International Children’s Book Day (ICBD) is organised annually on 2nd April since 1967, by the International Board on Books for Young People (IBBY), an international non-profit organization, to inspire a love of reading and to call attention to children’s books.
International Children’s Book Day was first celebrated in 1966. It was organized by Jella Lepman, founder of the International Board on Books for Young People (IBBY), and it is designed to encourage families, teachers, and children around the world to participate in reading events in their local communities.

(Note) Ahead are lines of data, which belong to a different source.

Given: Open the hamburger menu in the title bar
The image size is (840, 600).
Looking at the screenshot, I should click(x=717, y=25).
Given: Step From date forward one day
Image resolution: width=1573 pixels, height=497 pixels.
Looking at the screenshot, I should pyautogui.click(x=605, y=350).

Every year, a different international section of IBBY hosts a children’s books event on or around April 2 (which is the birthday of classic children’s book author Hans Christian Andersen). The host country picks a theme and invites a well-known author and illustrator to create a message for children around the world.
In 2022, Canada is hosting International Children’s Book Day with this chosen theme: “Stories are wings that help you soar every day.”

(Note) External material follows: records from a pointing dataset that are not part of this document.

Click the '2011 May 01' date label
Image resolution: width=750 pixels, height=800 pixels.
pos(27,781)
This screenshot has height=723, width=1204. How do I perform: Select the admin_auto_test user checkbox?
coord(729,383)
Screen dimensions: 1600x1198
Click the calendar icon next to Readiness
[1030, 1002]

Finding a children's book to satisfy your kid (or indeed, the kid in you) can be tough with so much to choose from.
1. Winnie-The-Pooh by A. A. Milne (1926)
We said: The chuckling bear has long delighted us with his meandering through The Hundred Acre Wood, accompanied by friends Tigger, Eeyore, and Piglet. Despite Pooh's popularity, the books are banned in China, owing to his lack of trousers.
You said: The Winnie-The-Pooh stories were my favourite as a child. I completely fell in love with the characters and wished to be on all their adventures in The Hundred Acre Wood.
2. Mrs Pepperpot Stories by Alf Proysen (1956)
We said: Mrs Pepperpot and her magical adventures have been enchanting children for over 60 years, and are still just as loved by all today.
You said: I would always come back to Mrs Pepperpot stories. I still have my old books but have also replaced lots to pass on to my children, who also adore them.
3. A Traveller in Time by Alison Uttley (1939)
We said: The OG Outlander, in which young Penelope suddenly finds herself in the 16th century, and embroiled in a plot to rescue Mary, Queen of Scots.
You said: Beautifully written, evocative, and atmospheric. ‘Stay with us, Penelope, never leave us....’ Our knowledge of what becomes of the Scottish queen and Anthony Babington add a poignancy that haunts me still.
4. Black Beauty by Anna Sewell (1877)
We said: One of the bestselling novels of all time and certainly the bestselling narrated by a horse, Black Beauty follows its equine hero from carefree colt to retired elder, with plenty of life lessons along the way.
You said: So hard to pick just one, but I’ll have to say Black Beauty. I just loved the story of Beauty and Ginger.
5. The Diary of a Young Girl by Anne Frank (1947)
We said: The coming-of-age story of an ordinary teenage girl, in the most extraordinary of circumstances, that captured hearts across the world.
You said: Anne Frank, it was so real and sad that I will always remember it.